Promotoria promete recurso
 

 

A secretária-executiva do Grupo de Análise de Parcelamentos do GDF (Grupar), Lene Santiago, comemorou a decisão da Justiça. Ela disse que vai se reunir com representantes da Procuradoria-Geral do DF para definir o que será feito a partir de agora. “É um avanço importante e acreditamos que será um entendimento geral.

Certamente, isso vai agilizar muito a regularização”, assegura. “A sentença deixa bem claro que o poder público delegou ao Grupar a responsabilidade de aprovar os processo”, acrescenta.

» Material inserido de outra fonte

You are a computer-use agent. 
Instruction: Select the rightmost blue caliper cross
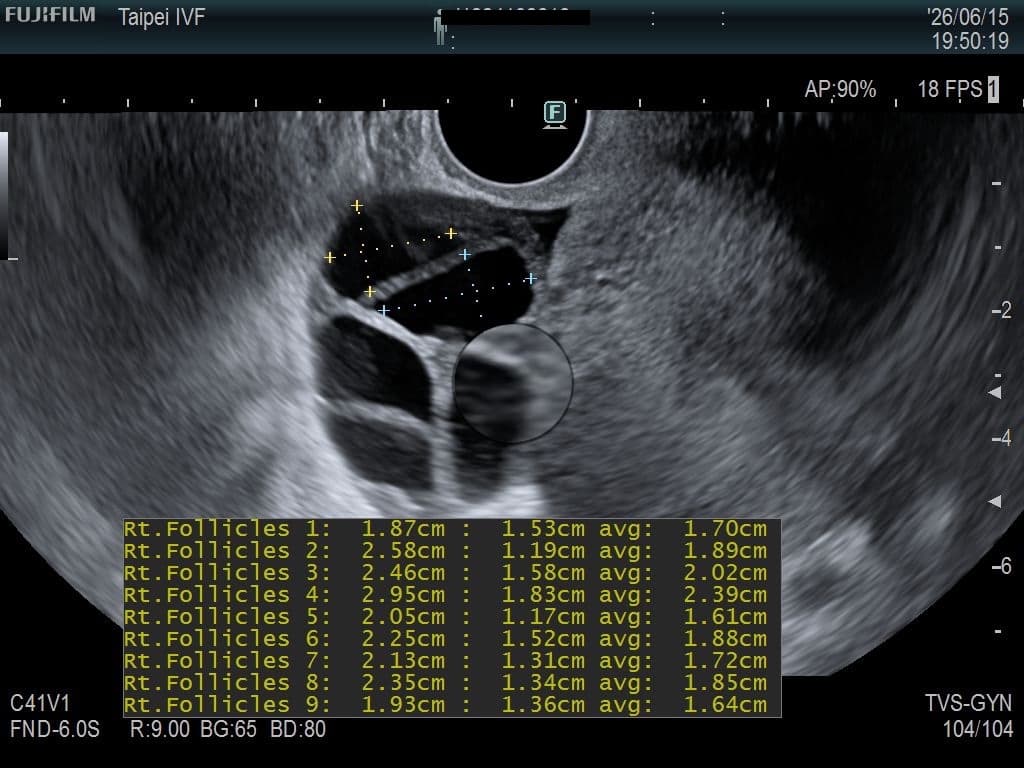531,279
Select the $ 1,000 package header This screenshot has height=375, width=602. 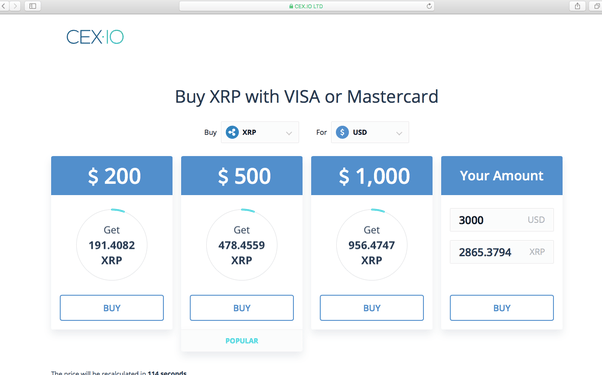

A Associação dos Notários e Registradores do Distrito Federal (Anoreg) acompanha todas as discussões acerca do processo de registro de condomínios. O presidente da entidade, Allan Nunes Guerra, explica que os cartórios não poderão emitir as escrituras enquanto a decisão não transitar em julgado — o que leva, pelo menos, 15 dias. “Na prática, esse é um precedente que valerá para todos os condomínios. Mas como ainda cabe recurso do Ministério Público, é preciso aguardar”, justifica o presidente da Anoreg-DF.

Exigências legais

O promotor de Defesa do Patrimônio Público Libânio Rodrigues, que assinou a recomendação enviada aos cartórios, diz que as exigências feitas pelo Ministério Público são legais. “Todas as determinações estão previstas na Lei Orgânica do DF e na legislação que criou o Conselho de Meio Ambiente. Caso o Ministério Público não tenha sido consultado durante o trâmite da ação na primeira instância, isso pode gerar até mesmo a nulidade da decisão”, afirma o promotor, que ainda vai deliberar com os colegas para definir como será apresentado o recurso contra a sentença da Vara de Registros Públicos.